DIRECTION:
Can you give the records again, starting with the line with "Where should I" and going on through the line with "pyautogui.click(x=109, y=252)", with "heading" replaced by "title" and nothing else changed? Leave the pictures out.

SUPPLIED MATERIAL:

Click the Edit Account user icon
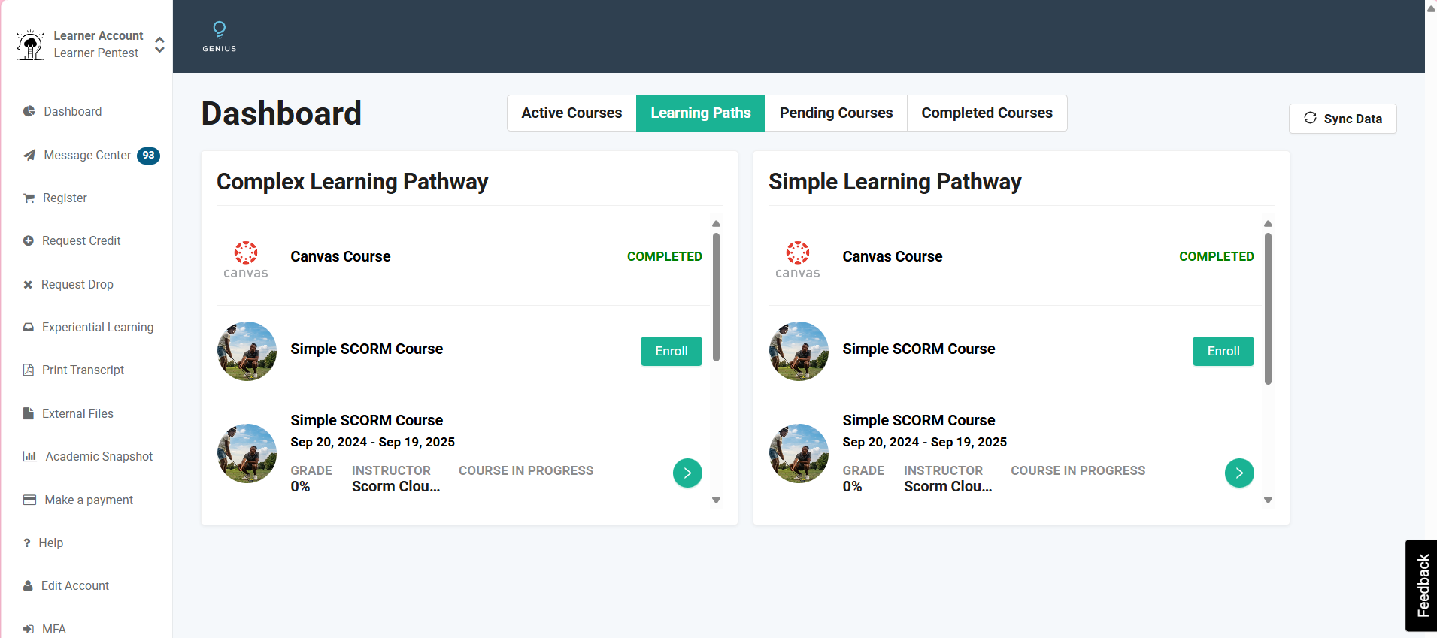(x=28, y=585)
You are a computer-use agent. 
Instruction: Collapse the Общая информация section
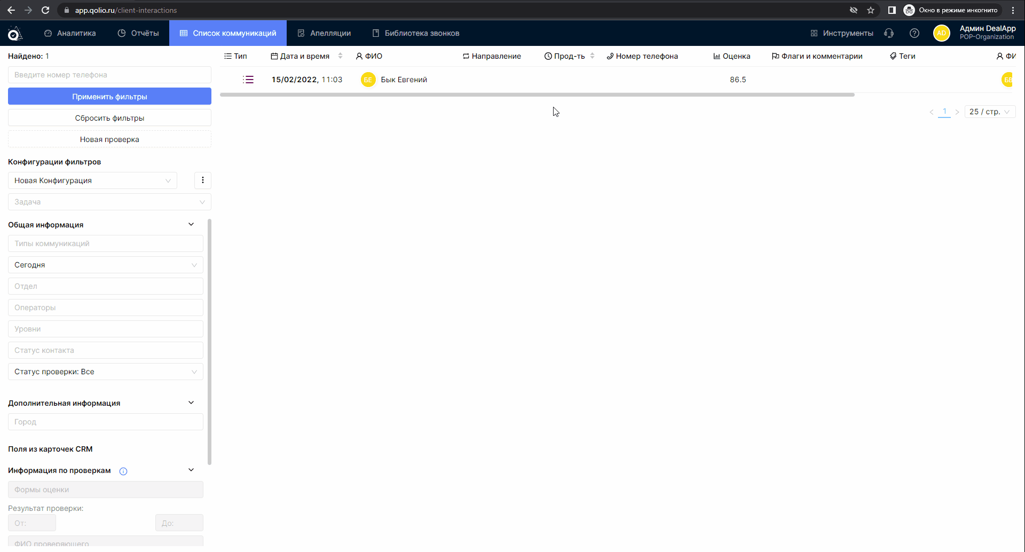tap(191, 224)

==

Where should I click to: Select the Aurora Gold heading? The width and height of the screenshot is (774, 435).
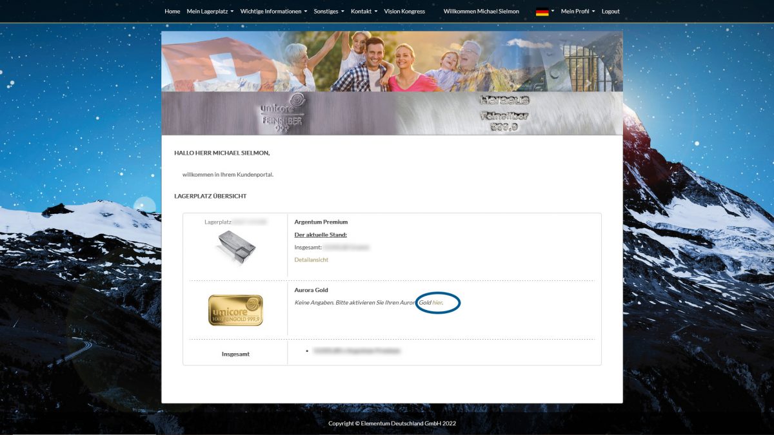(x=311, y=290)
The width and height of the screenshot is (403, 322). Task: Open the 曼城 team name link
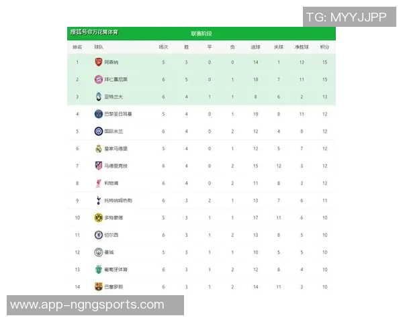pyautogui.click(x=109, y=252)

SOLVED EXERCISE:
Where should I click to: Select the Aurora Gold title? The width and height of the screenshot is (774, 435).
(x=311, y=290)
The width and height of the screenshot is (403, 322). Task: Open the 曼城 team name link
pyautogui.click(x=109, y=252)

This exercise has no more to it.